Camps work on a percentage – with roughly one worker for every 10 occupants. So when occupancy declined, so did the camps’ staffing.

“What really hit was our drilling and fracking companies first. Calfrac went from 200 to 100 by March, then down to 36 by July 2015,” he said.

In the boom times, camps could get from $140 to $170 a night for a single room, including meals. Contracts resulted in better deals. Rates dropped with demand.

“We dropped to $80 to $85 a night,” he said.

By the summer of 2015, his camp work ended.

“I wanted to do something away from the oil business. That’s why I started here (at the Hula Grill) in July 2015,” he explained.

The downturn has been evident in the community, as well. “It used to take me 30 minutes to get downtown from the north end. Now, it takes me 10 minutes,” Swenson said.

Rents have dropped 50 to 60 per cent. Swenson’s two-bedroom, 850 square foot townhouse went from $2,250 a month with no extras to $1,100 a month, including water and garbage pickup. That makes a big difference on a wage that is no longer at the oilfield pay scale.

“I was making really good money in the man camps. I don’t think anyone really budgeted.

“I think it makes it back to normal. In Walmart, people picked stuff off pallets. Now it’s fully stocked. The lines are dead now. I used to have to wait 45 minutes to an hour to pay for something. Day-to-day life is much better now.”
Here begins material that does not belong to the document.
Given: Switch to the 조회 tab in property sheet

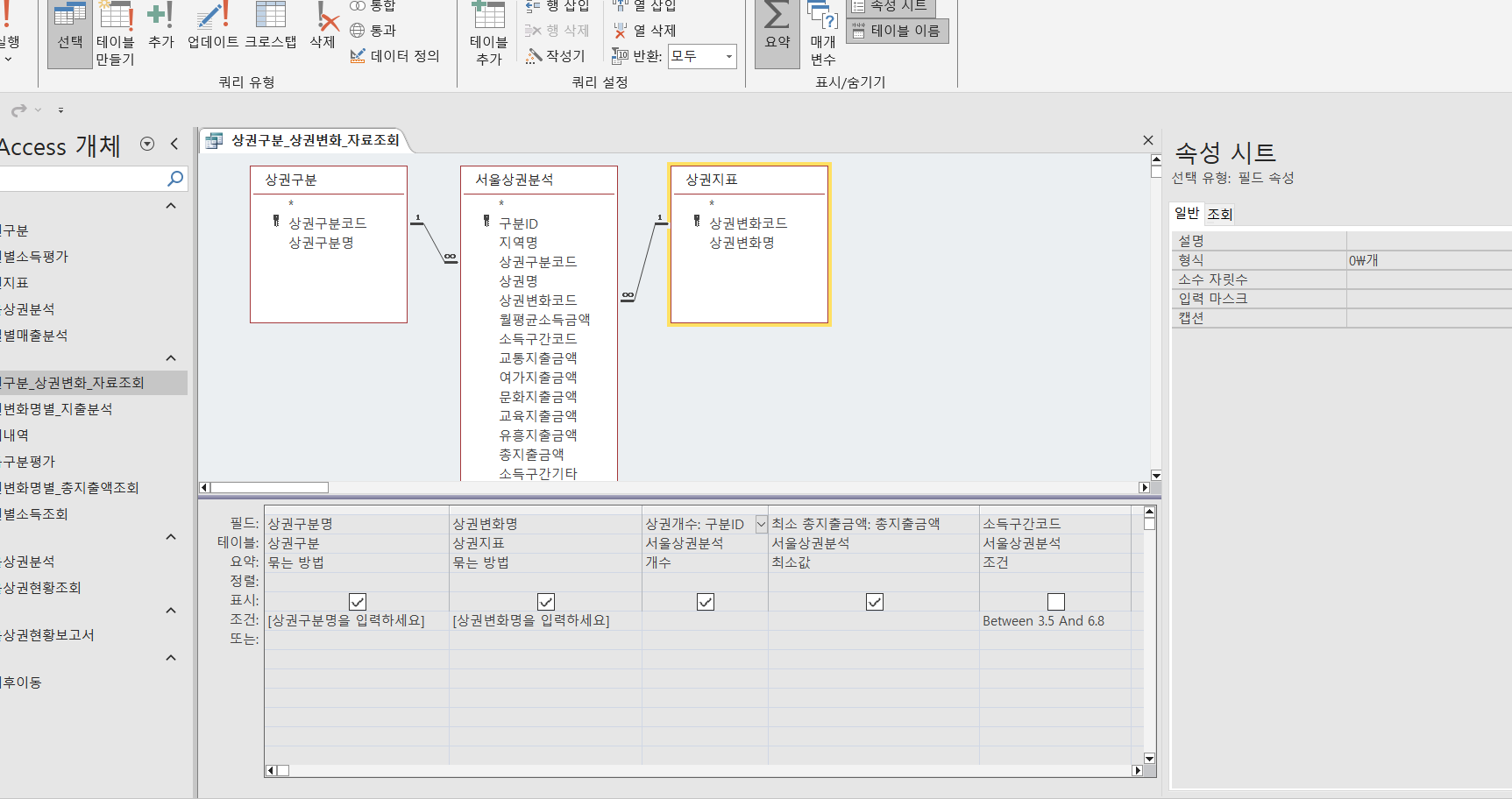Looking at the screenshot, I should [1219, 214].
Crime has gone up, he noted, particularly petty theft.

Swenson is married, and has three children. He said their school went from 240 to 170 kids as families left.

“Speaking to locals, most are happier life has slowed down. You see oil workers doing normal jobs. Rig workers who made $100,000 a year are applying for delivery jobs.”

Swenson added, “I got lucky with this job. If it wasn’t for this job, I would have gone home (to Washington).

“Everyone has hope oil will go back up. I don’t think it will be a real boom stage.”

Swenson lived in the San Francisco Bay Area for 13 years and lived through the dot com tech boom there, where $100,000 a year couldn’t get you a decent place to live.

In the aftermath of the economic downturn, a place like Williston, with plentiful jobs, was a sanctuary, he explained.